Plank road

Plank road

A plank road is a dirt path or road covered with a series of wooden planks. Plank roads were very popular in Ontario, the U.S. Northeast and U.S. Midwest in the first half of the 19th century. They were often built by turnpike companies.

Wood mat road in British Columbia, used for temporary access over soft ground

Plank road boom

In the late 1840s plank roads led to an investment boom and subsequent bust. The first plank road in the US was built in North Syracuse, New York in order to transport salt and other goods;[1] it appears to have copied earlier roads in Canada that copied Russian ones.[2] The plank road boom was like many early technologies, promising to transform the way people lived and worked, and led to permissive changes in legislation seeking to spur development, speculative investment by private individuals, etc. Ultimately the technology failed to live up to its promise and millions of dollars in investments evaporated almost overnight.[2]

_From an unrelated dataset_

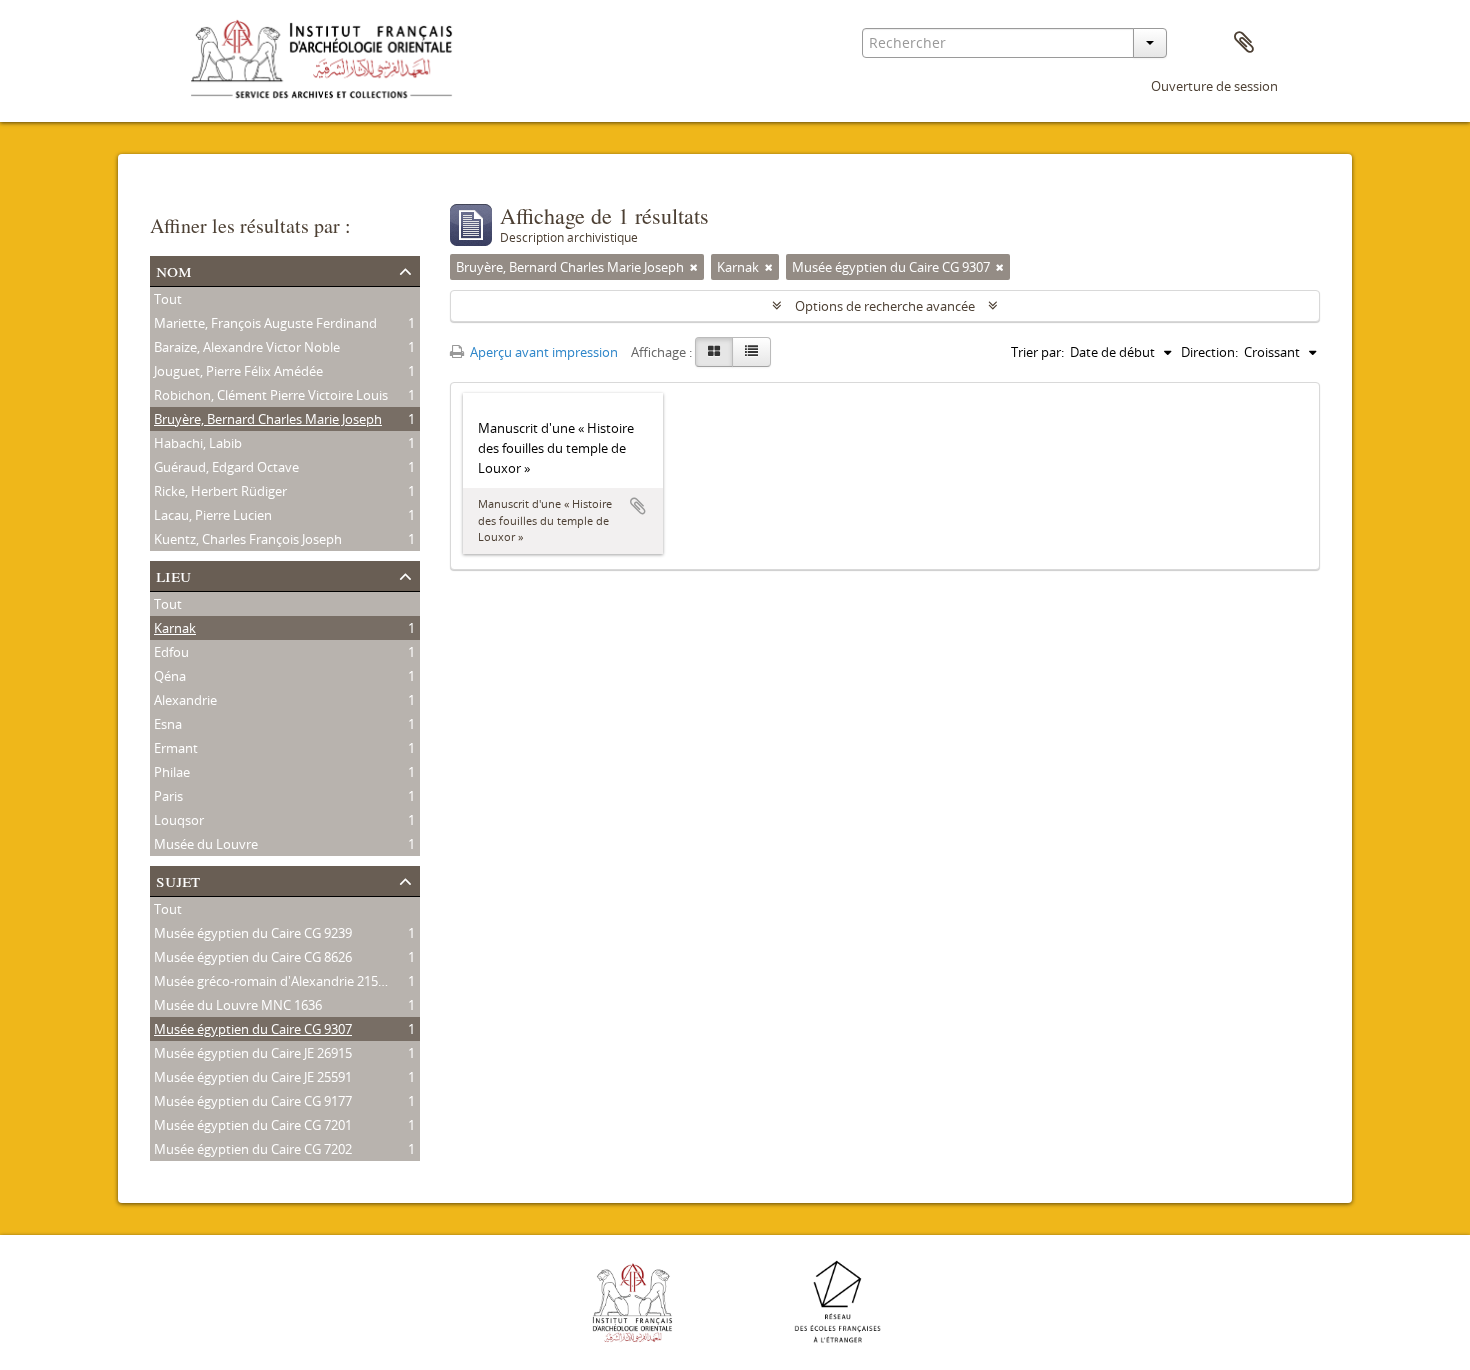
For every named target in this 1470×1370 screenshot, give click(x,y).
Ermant (176, 748)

Three plank roads, the Hackensack, the Paterson, and the Newark, were major arteries in northern New Jersey. The roads travelled over the New Jersey Meadowlands, connecting the cities for which they were named to the Hudson River waterfront.

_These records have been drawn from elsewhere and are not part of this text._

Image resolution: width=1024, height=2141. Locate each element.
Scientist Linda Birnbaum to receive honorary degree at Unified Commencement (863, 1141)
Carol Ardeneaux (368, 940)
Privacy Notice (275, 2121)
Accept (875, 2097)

Plank road on one of the Pribilof Islands, Alaska

Kingston Road (Toronto) (Governor's Road), Danforth Avenue in Toronto were plank roads built by the Don and Danforth Plank Road Company in the late 18th and early 19th Centuries. Highway 2 (Ontario) from Toronto eastwards was once plank roads in the 19th Century and later paved.

Plank roads in Australia

In Perth, Western Australia, plank roads were important in the early growth of the agricultural and outer urban areas, given the distances imposed by swamps and relatively infertile soil. As it cost UK£2,000 per kilometre to construct roads by conventional means, the local councils (known as road boards) were experimenting with cheaper approaches to road building. A method called Jandakot Corduroy had been developed at Jandakot south-east of Perth, where a jarrah tramway lay upon 2.3-metre-long (7.5 ft) sleepers, bounded by two 70-centimetre-wide (28 in) strips of jarrah planks for cart and carriage wheels. The 90-centimetre (35 in) gap was filled with limestone rubble to be used by horses. This reduced the cost of road building by up to 85 percent after their widespread introduction in 1908.[3] However, increased traffic and suburban development rendered these routes unsatisfactory over time and by the 1950s they had been replaced with bitumen surfaced roads.

See also

References

  1. University of California Transportation Center. "The Plank Road Boom of Antebellum, New York" (PDF). Archived from the original (PDF) on November 5, 2005. Retrieved 2006-04-25.
  2. 1 2 Klein & Majewski. "Turnpikes and Toll Roads in 19th Century America". Retrieved 2014-04-18.
  3. Cooper, W.S.; G. McDonald (1999). Diversity's Challenge: A History of the City of Stirling. City of Stirling. p. 169.